On December 1, 1955, Parks was sitting in the front-most row for black passengers. When a Caucasian man boarded the bus, the bus driver told everyone in her row to move back. At that moment, Parks realized that she was again on a bus driven by Blake. While all of the other black people in her row complied, Parks refused, and was arrested for failing to obey the driver’s seat assignments, as city ordinances did not explicitly mandate segregation but did give the bus driver authority to assign seats. Found guilty on December 5, Parks was fined $10 plus a court cost of $4, but she appealed.
Commenting on the event afterwards, Blake stated, “I wasn’t trying to do anything to that Parks woman except do my job. She was in violation of the city codes, so what was I supposed to do? That damn bus was full and she wouldn’t move back. I had my orders.” On the night of Rosa Parks’ arrest, the Women’s Political Council printed and circulated a flyer throughout Montgomery’s black community that read as follows:
“Another woman has been arrested and thrown in jail because she refused to get up out of her seat on the bus for a white person to sit down. It is the second time since the Claudette case that a Negro woman has been arrested for the same thing. This has to be stopped. Negroes have rights too, for if Negroes did not ride the buses, they could not operate. Three-fourths of the riders are Negro, yet we are arrested, or have to stand over empty seats. If we do not do something to stop these arrests, they will continue. The next time it may be you, or your daughter, or mother. This woman’s case will come up on Monday. We are, therefore, asking every Negro to stay off the buses Monday in protest of the arrest and trial. Don’t ride the buses to work, to town, to school, or anywhere on Monday. You can afford to stay out of school for one day if you have no other way to go except by bus. You can also afford to stay out of town for one day. If you work, take a cab, or walk. But please, children and grown-ups, don’t ride the bus at all on Monday. Please stay off all buses Monday.”
On Saturday, December 3, it was evident that the black community would support the boycott, and very few blacks rode the buses that day. On December 5, a mass meeting was held to determine if the protest would continue. Given twenty minutes’ notice, Martin Luther King gave a speech asking for a bus boycott and attendees enthusiastically agreed. The boycott proved extremely effective, with enough riders lost to the city transit system to cause serious economic distress.

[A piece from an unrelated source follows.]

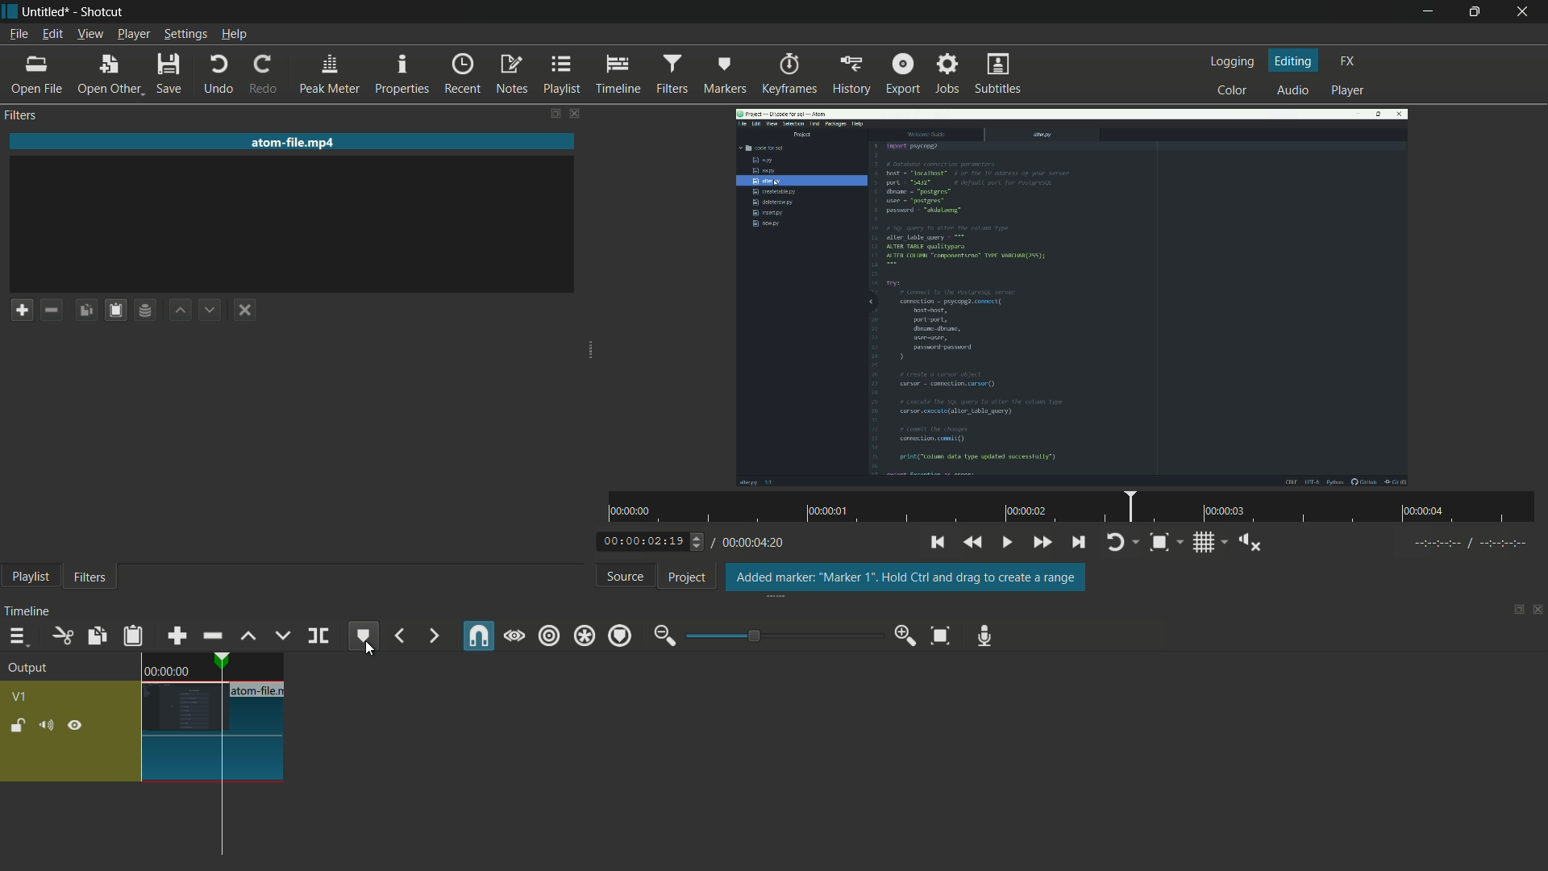 The width and height of the screenshot is (1548, 871). What do you see at coordinates (328, 75) in the screenshot?
I see `peak meter` at bounding box center [328, 75].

Martin Luther King later wrote “[a] miracle had taken place.” Instead of riding buses, boycotters organized a system of carpools, with car owners [even white car owners] volunteering their vehicles or themselves driving people to various destinations. Some white housewives also drove their black domestic servants to work. When the city pressured local insurance companies to stop insuring cars used in the carpools, the boycott leaders arranged policies with Lloyd’s of London, a company which once insured slave cargo ships.
Black taxi drivers charged ten cents per ride, a fare equal to the cost to ride the bus, in support of the boycott. When word of this reached city officials on December 8, the order went out to fine any cab driver who charged a rider less than 45 cents. In addition to using private motor vehicles, some people used non-motorized means to get around, such as cycling, walking, or even riding mules or driving horse-drawn buggies. Some people also hitchhiked. During rush hours, sidewalks were often crowded.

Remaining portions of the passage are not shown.